Kurtuluş savaşlarını, çocukluğumuzdan beri her gördüğümüz kaynak kitaplarda su gibi okur, Atalarımızla övünme gereğini duyardık. Onları anlatmak ve olanların kahramanlıklarını anımsatmak istediğimizde, tüm yurttaşların aynı coşku ile eksik bıraktıklarımızı tamamlamaya başladıklarını görürdük. Birden oracıkta ta sınıfın bir köşesinde ya da sokağın bir ağacının altında kümelenmiş coşku ile kaynaşan bizleri görmek mümkündü. Bazen koca Türkiye'de aynı anda aynı şeylerin paylaşıldığını hissederdik. Bir bakarsınız kahramanlık türküleri, bir bakarsınız kahramanlık filmleri, yaşamak nede güzeldi, yaşamak ne kadar hoştu ülkemde ''tek ve hür bir ağaç gibi ve KARDEŞCESİNE bir orman gibi ''Ülkemin yurttaşı olmak böyle bir şeydi sevgili okurlar. Şimdi heyecanda yok övünmekte yok bir hal olduk dostlar umutsuzluk önümüze mi geçti ne? Adaleti arıyoruz. Siyaseti sorguluyoruz. Hadi şimdi zamanı diyoruz, yeniden bu sabah sokaklarda tekrar siyaset diyoruz ..bir hoşnutsuzluk ve siliklik var. Kendimizi kandırıyormuşuz gibi geliyor. Nasıl gelmesin, Ülkemizin balkonlarında ulusal barış ilan edercesine yüksek sesle konuşanlar şimdilerde tatilde, Ülkemin seçilmişleri kodesler de. Okyanus ötesine telefonlar çalışıyor mu artık, al sana işte şimdi yine paralel devlet suçlamaları, umutsuz ve hoşnutsuzluk ülkemde, eli silahlı çetelerden medet uman bir yapılanma ...İçimizde bazen çelik çomak oynama heyecanı bile bizi mutlu ederdi, küskünüz şimdi her şeye, kömüre oy verenlere, nohuda, yeşil karta gelecek bağlayanlara. Küskün olmak mı yetiyor duyarsızlıklara. Bizim ve oyun arkadaşlarımız ülkem için şarkılar söylerlerdi, kahramanlık türküleri. Bazen ordular olurduk mahalle arası savaşlar yapardık yeniden atalarımız gibi vatan kurtarmak adına. Utanıyoruz bazen de ağlıyor içimiz. Çünkü mahalle arkadaşlarımiz yok, ölmüş olsalardı bile torunları bu oyunları oynarlardı ''oyuncularda,oyuncaklar da yok''
Şimdi ülkem uluslararası arenada rol yüklenmiş terörist IŞİD'ın kıskancında, PKK kıskancında. kapalı cemaatlerin kıskacında, içimizde heyecan yok, yarınlara hukuk için yazacaklarımız, adalet için yazacaklarımız, yargı ve yargıçlar adına yazacaklarımız düşünüyoruz. Umutsuz, heyecansız ve tatsız özgürlüklerin beklendiği, suçluluğun temizlenmesi adına, yalanların maske olduğu ülkemiz de..

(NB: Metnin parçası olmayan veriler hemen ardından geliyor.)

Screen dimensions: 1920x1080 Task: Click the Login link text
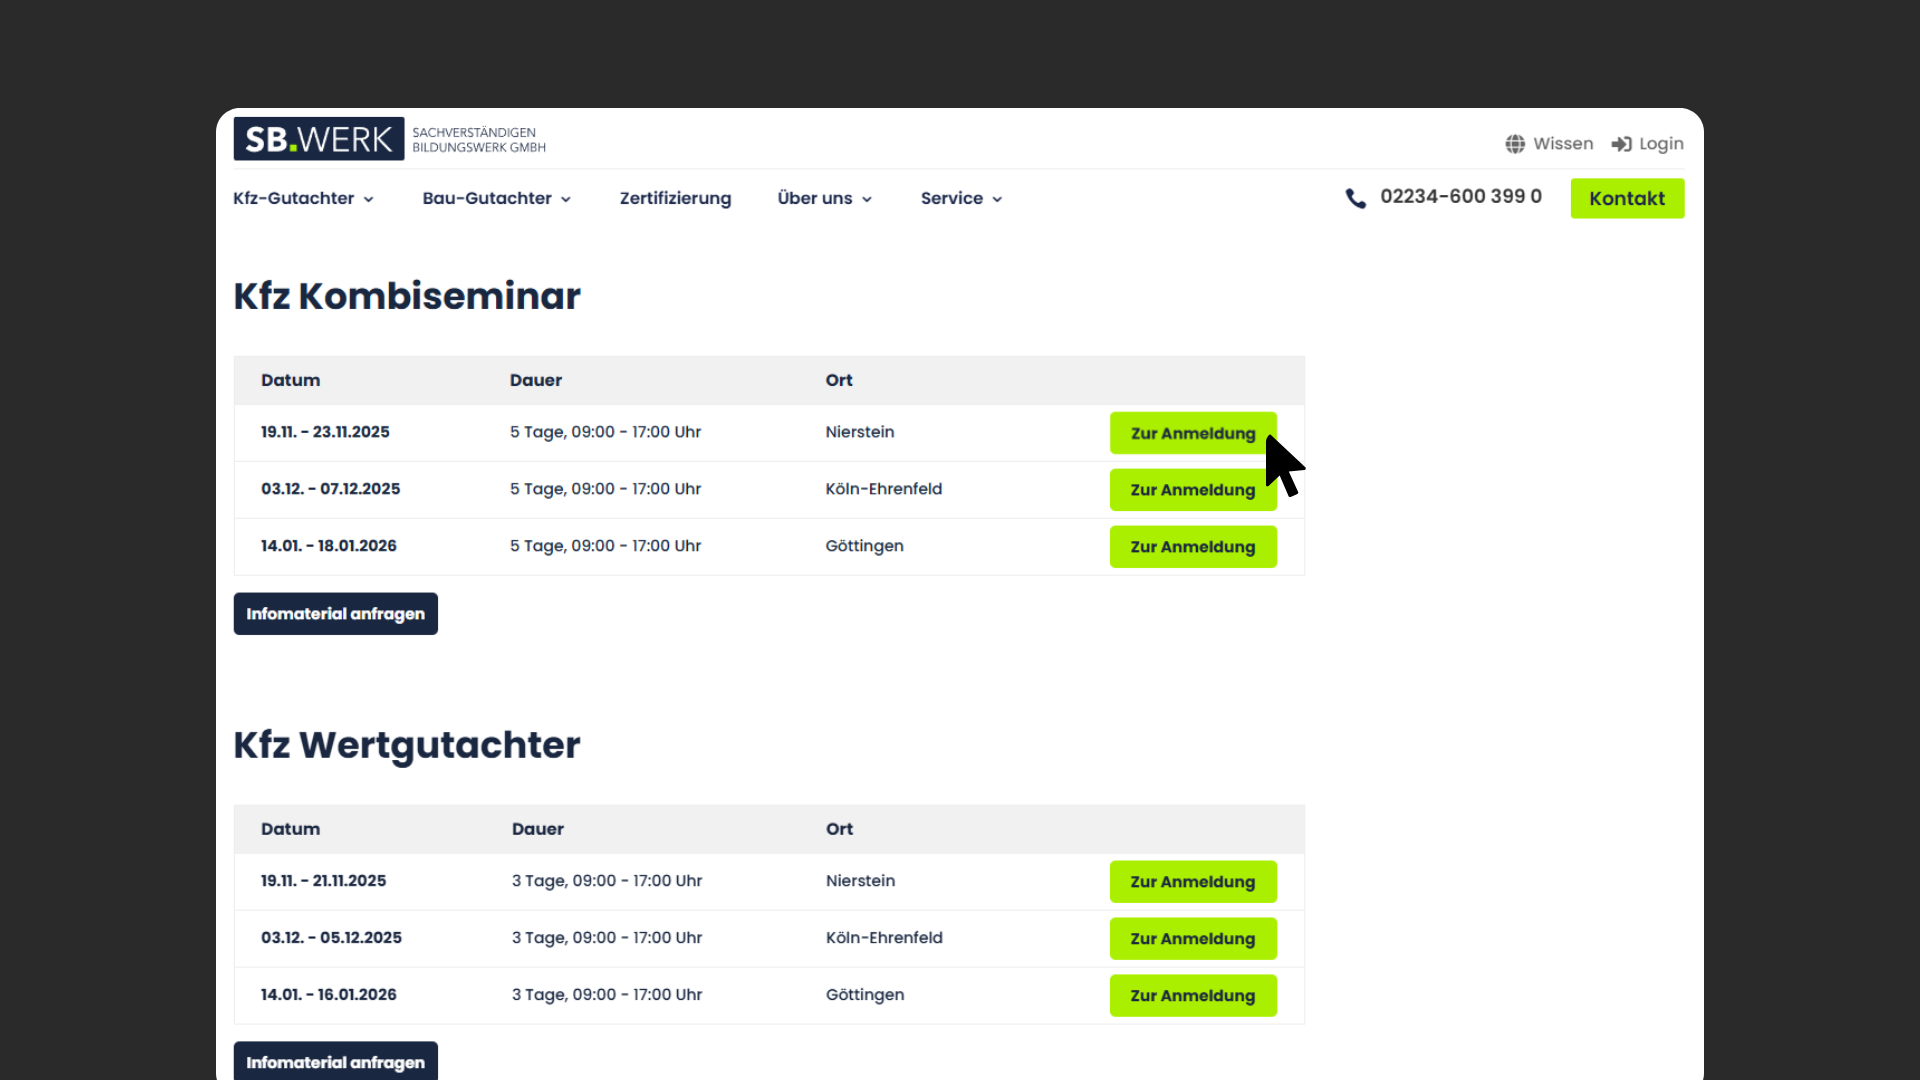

Bir tuhaf duygular içindeyiz ülkemizin siyaset yobazlığı kumpası karşısında. İçimizden geçen duyguların fırtınasına mahkum olmuş kalemimiz, konuşmak, yazışmakta geçmiyor yalanları, iftiraları ve riyakarlıkları, sahtekarlıkları. Atatürk için bir şeyler, siyasi partiler için bir şeyler, güncel hiç bir şeylerle ilgili yazmak, okumak, dinlemek istemiyoruz ki. Devlete, hükümete, adalete, hukuka, yargıya hiç bir şeye yazmak istemiyoruz. Tamamı çökmüş tek dişi kalmış sistemin elinde. Türkiye yangınların içine içine mi gidiyor, tatillerden seyir ediliyor, ülkenin yetkinleri keyif kahvesi içiyor, nerdeyse duy sesimizi, gör halimizi bu vatan hepimize, kardeşlik hepimize lazım yalvaracak dereceye gelmiş istekler ,taştan mıdır nedir yürekler, kılları kıpırdamıyor. "Milli irade kimin umurunda" bahaneler tur atıyor, tehditler savruluyor kaskoca ülkede, burnumuzun dibinde bizi savaşa neredeyse kardeş sınırlar ile savaşa sokacak kadar emperyalist oyunlar yazılıyor, yıllar önce global ticaret gücü dünyayı yönetecek söylemleri ile yola çıkan Amerika ticaret danışma meclisi, söylediklerini bir bir yaparak üstümüze üstümüze gelirken ,söyledikleri gibi dünyada parçalaya parçalaya bin devlet oluşturup hem savaşları çoğaltıp, milyon dolarları kasalarına indirmeye hakim olanlar(Bush ailesi gibi),diğer yandan bir ülkeden sekiz ülke yaratanlar(YUGOSLAVYA)PARÇALADIKLARI ÜLKELERİN ÖZKAYNAKLARINI ULUSAL VARLIKLARINA KATARAK DÜNYANIN TEK SAHİBİ OLMA YOLUNDA AMAÇLARINA VARMIŞ OLMALARINA RAĞMEN ,Bizim ülkemiz; Vatandaşına ötekileştirme, alt kimlik, üst kimlik, etnik siyaset, inanç siyaseti ile ulusal bütünlüğümüze emperyalistlerin istemlerini yerine getirme konusunda figüranlık yaparsa ,bunu da önemsenecek görevlermiş gibi gözüme müze sokarak ATATÜRK'ÜN ÜSTÜN SİYASİ VE KAHRAMAN LİDERLİK YAPISINI DÜŞMAN TAVIRLARLA YOK ETMEYE ÇALIŞANLAR ,yeni bir lider modeli ile uğraşa dursunlar, diğer yandan ülkemin tek ayakta kalan demokrat yapısı ve halkçı yapısı ile umud olant siyasi partileri suçlu ilan edip zayıflatmaya hatta ikinci bir partiyi bile bölerek yaratmayı planlayan siyaseti kirletenler varken.